◆ WHAT YOU ARE ASKED TO DO: Entries follow. Give back exactly the lines starting at the one containing "27606775052 (107, 195)" and ending at the one containing "0788204502 (103, 1755)", and no other lines.

◆ RECORDS TO USE:
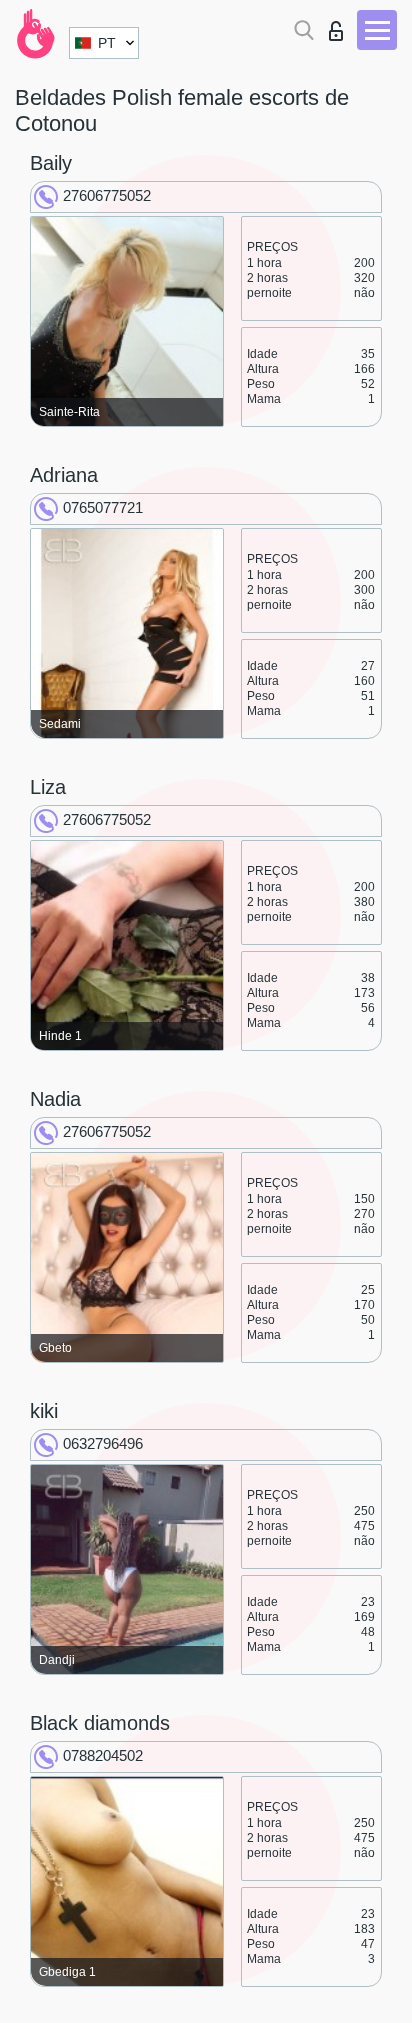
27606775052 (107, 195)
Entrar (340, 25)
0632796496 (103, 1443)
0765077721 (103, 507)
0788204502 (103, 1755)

* * *

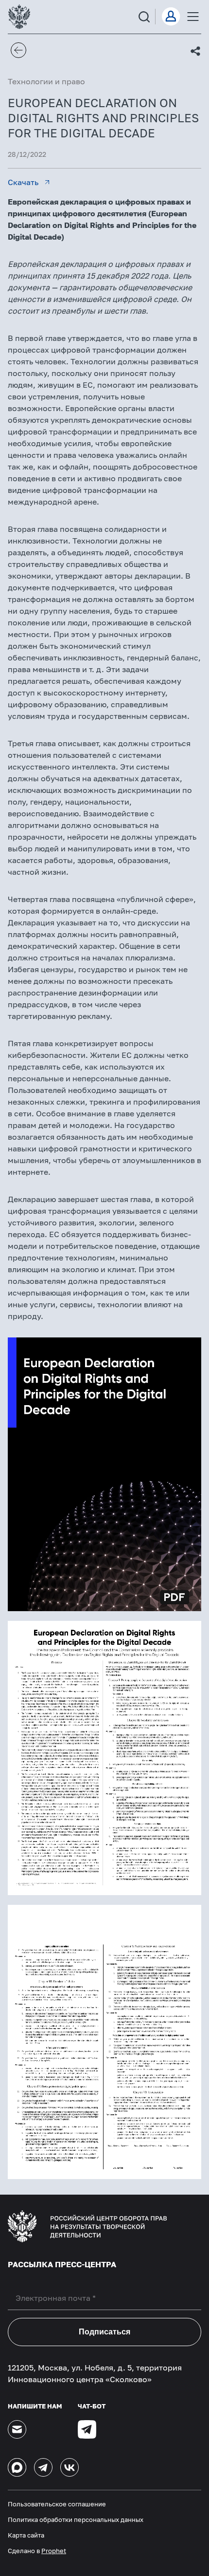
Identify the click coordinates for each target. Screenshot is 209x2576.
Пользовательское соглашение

◆ RESULT OF THIS EXERCISE:
27606775052 (107, 195)
Entrar (340, 25)
0632796496 (103, 1443)
0765077721 (103, 507)
0788204502 (103, 1755)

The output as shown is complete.